Martin Matalon (1958)

Metropolis (1995)

musique pour le film de Fritz Lang, pour ensemble et électronique

œuvre électronique, Ircam

  • Informations générales
    • Date de composition : 1995
      Dates de révision : 2001 - 2007, 2011
    • Durée : 2 h 20 mn
    • Éditeur : Max Eschig, Paris
    • Commande: Ircam-Centre Pompidou (version originale), Ensemble Modern et Ensemble intercontemporain
Effectif détaillé
  • flûte, clarinette, basson, saxophone, 2 trompette, trombone, 4 percussionniste, guitare électrique, basse électrique [fretless] , violoncelle, contrebasse

Information sur la création

  • 30 May 1995, Paris, Théâtre du Châtelet, par Ernesto Martinez-Izquierdo, direction.
  • 18 March 2007, Théâtre de Caen.
  • 18 May 2011, Paris, Cité de la musique, par l'Ensemble interccontemporain, direction : Jean-Michel Lavoie.

Information sur l'électronique
Information sur le studio : Ircam, Grame (version 2011)
RIM (réalisateur(s) en informatique musicale) : Christophe De Coudenhove, Atau Tanaka, Max Bruckert (Grame, pour la version 2011)
Dispositif électronique : dispositif électronique non spécifié

Observations

Enregisrement audio (1995) : https://medias.ircam.fr/xbc2d54_metropolis-martin-matalon

Note de programme

L'Ircam a demandé au compositeur Martin Matalon de concevoir une nouvelle musique pour le film Metropolis, réalisé par Fritz Lang à Berlin en 1925-1926, et récemment restauré par la cinémathèque de Munich.

Martin Matalon prépare des séquences de sons de synthèse qui seront déclenchés par un instrumentiste au cours de la projection. La synchronisation du film et de ses séquences requiert une attention particulière. L'effectif, qui comprend instruments acoustiques et électronique en temps réel (Station d'informatique musicale de l'Ircam), permet d'associer un ensemble de 17 musiciens à un dispositif électroacoustique. La musique est diffusée à travers des haut-parleurs disposés sur scène, ainsi que dans la salle, autour du public.

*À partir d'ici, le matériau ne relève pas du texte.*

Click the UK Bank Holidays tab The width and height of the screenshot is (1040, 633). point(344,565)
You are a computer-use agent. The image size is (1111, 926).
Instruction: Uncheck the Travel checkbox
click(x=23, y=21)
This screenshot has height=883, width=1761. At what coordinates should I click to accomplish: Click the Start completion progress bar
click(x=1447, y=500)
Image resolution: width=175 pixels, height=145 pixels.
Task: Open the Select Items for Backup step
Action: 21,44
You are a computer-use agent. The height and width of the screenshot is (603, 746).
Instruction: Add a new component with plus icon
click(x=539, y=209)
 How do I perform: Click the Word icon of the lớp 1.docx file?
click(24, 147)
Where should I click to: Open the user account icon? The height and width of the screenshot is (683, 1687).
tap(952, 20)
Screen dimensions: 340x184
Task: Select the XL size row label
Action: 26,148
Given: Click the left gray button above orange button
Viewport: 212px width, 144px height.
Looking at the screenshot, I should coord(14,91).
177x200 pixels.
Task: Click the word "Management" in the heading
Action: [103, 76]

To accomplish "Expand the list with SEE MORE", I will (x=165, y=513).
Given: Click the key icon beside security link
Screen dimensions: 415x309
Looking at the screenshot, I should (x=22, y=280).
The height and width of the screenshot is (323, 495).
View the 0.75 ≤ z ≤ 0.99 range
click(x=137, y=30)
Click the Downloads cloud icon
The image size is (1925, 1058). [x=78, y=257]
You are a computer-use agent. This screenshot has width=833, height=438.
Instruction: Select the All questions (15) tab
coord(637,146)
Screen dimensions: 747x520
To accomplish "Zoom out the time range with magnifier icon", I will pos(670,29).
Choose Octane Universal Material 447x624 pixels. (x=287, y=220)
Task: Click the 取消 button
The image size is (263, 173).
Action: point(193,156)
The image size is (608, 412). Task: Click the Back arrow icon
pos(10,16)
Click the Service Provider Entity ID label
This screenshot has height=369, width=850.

La musique conçue par Martin Matalon pour ce film n'est pas une simple illustration sonore des images. Le compositeur estime qu'une musique composée de nos jours est tout à fait apte à transcrire les visions urbaines et futuristes de Fritz Lang et à adhérer au déroulement dramatique du film. Le langage musical de Matalon introduit des éléments empruntés au jazz et au rock dans un contexte de musique classique contemporaine. Sa musique est, d'un bout à l'autre du film, aérée, personnelle et inventive, spacieuse dans le sens où elle réserve à l'auditeur des plages pour la réflexion, l'appréciation des images et du récit.